暴食(グーラ)がおらん。奪還したのではなかったのかいのう?」

 

 と、言った。

 

暴食(グーラ)は例の問題が依然解決しないため、奪還して直ぐに再度封印処置を施しました。努力はしていますが、この分だと今次戦争中の運用は厳しいと言わざるを得ないかと」

 

「然様か。彼奴がいれば百人……いや万人力だったんじゃが、そういうことなら是非もないのう」

 

 ダーニックから暴食(グーラ)の参戦は厳しいと告げられ、司令代行は明らかに落ち込んだようだった。

 

(ま、無理ねえな。俺だって同じ気分だ)

 

 実験の失敗により狂乱の檻に囚われているが、暴食(グーラ)の正体は世界に知れ渡った大英雄。轡を並べて戦うのも、直接刃を交えるのも栄誉という存在だ。
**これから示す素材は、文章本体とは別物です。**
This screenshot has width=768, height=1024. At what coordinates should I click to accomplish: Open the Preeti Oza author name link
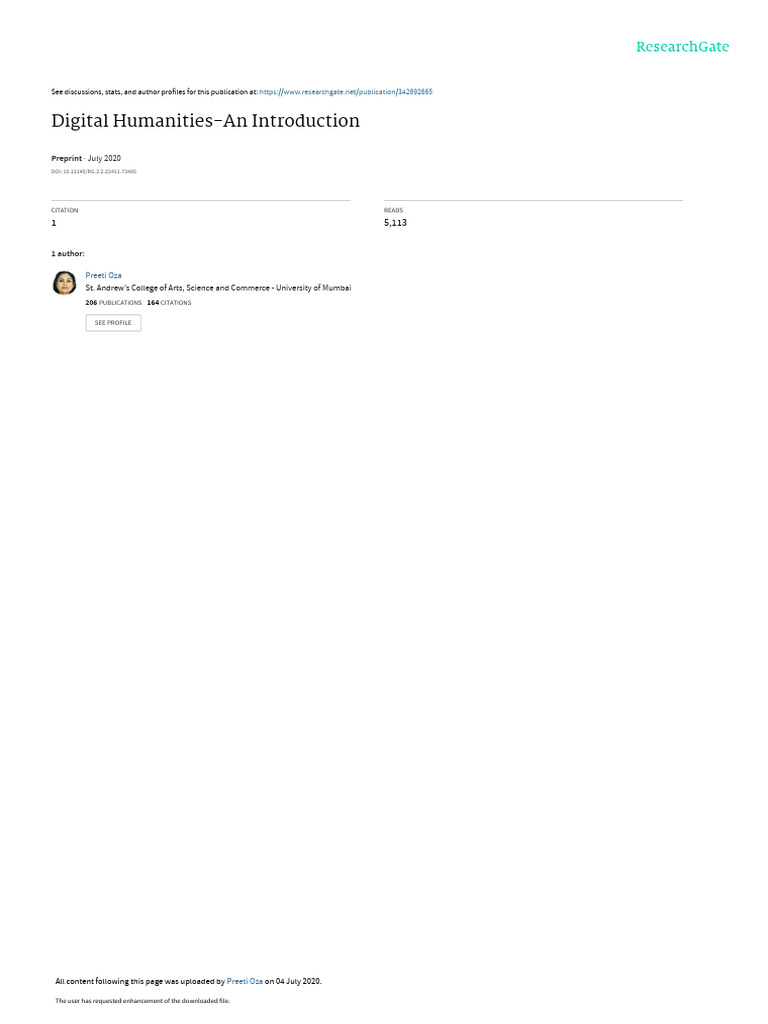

 あれほどの英傑が戦いに参加することすら出来ないなど、惜しいどころの話ではない。

 

「おい代行。我等が上級大将様の姿がねえが、どうしたんだ?」

 

「スペルビア。代行相手に不敬――――」

 

「良い、ダーニック。俺もジュリアスめの神出鬼没っぷりには辟易としておるのでな。スペルビアの不満は俺も同意見じゃ」

 

「その口振りだとジュリアスの居場所はアンタも知らねえみてえだな」

 

「うむ。ジュリアスは毎度の如くどっかに雲隠れしておる。行方は知らんし、心当たりもない。前に会った時は英雄王がどうの花の魔術師がどうのと訳の分からんことを言っておったよ」

 

「英雄王に花の魔術師…………ギルガメッシュにマーリンのことか。随分な大物の名だが、まさか此度の聖杯戦争にその二騎が招かれたと?」

 

 アケーディアの疑問に代行は首を横に振った。

 

「そうではないようじゃ。まぁ彼奴が意味の分からん事を言うのは毎度のことじゃ。一々気にしても疲れるだけぞ」

 

 代行はジュリアス・カイザーと最も付き合いの長い一人である。それだけにその発言には嫌な重みがあった。

 ロディウスにせよダーニックにせよ胡散臭い連中ばかりの『結社』のマスターだが、ジュリアスは存在全てが胡散臭い胡散臭さが呼吸して歩いているような男である。

 自分のマスターがジュリアスでなかったことは、この聖杯戦争における最大の幸運だっただろう。

 

「ジュリアスの奴がいない以上、この戦の采配は俺がとることになる。異論はないかのう」

 

 誰も異論を挟まない。この男を敵に回したくないという打算的なものもあったが、それだけの理由では小人は兎も角、英雄と呼ばれた者達まで従わせることは出来ない。

 この男以上にこれだけの面子を束ねられる器を持つ者はいない、そう本能で理解するからこそ無言の肯定が成り立つのだ。

 

「良し。なら、軍議を始めようぞ」

 

 鍵十字(ハーケンクロイツ)の御旗に集いし魔術師と英霊達。

 迎え撃つは聖杯(ヘブンズフィール)に集いし魔術師と英霊達。

 魔術師と魔術師、英霊と英霊。人類史上最大最悪の戦乱の訪れを告げる始まりの狼煙。

 余りにも凄惨で、壮大で、壮絶な未曽有の殺し合い――――第三次聖杯戦争は、これより本格化する。

 盤上を俯瞰していた蒼金の男は、漸く訪れたその時を笑みと共に迎え入れた。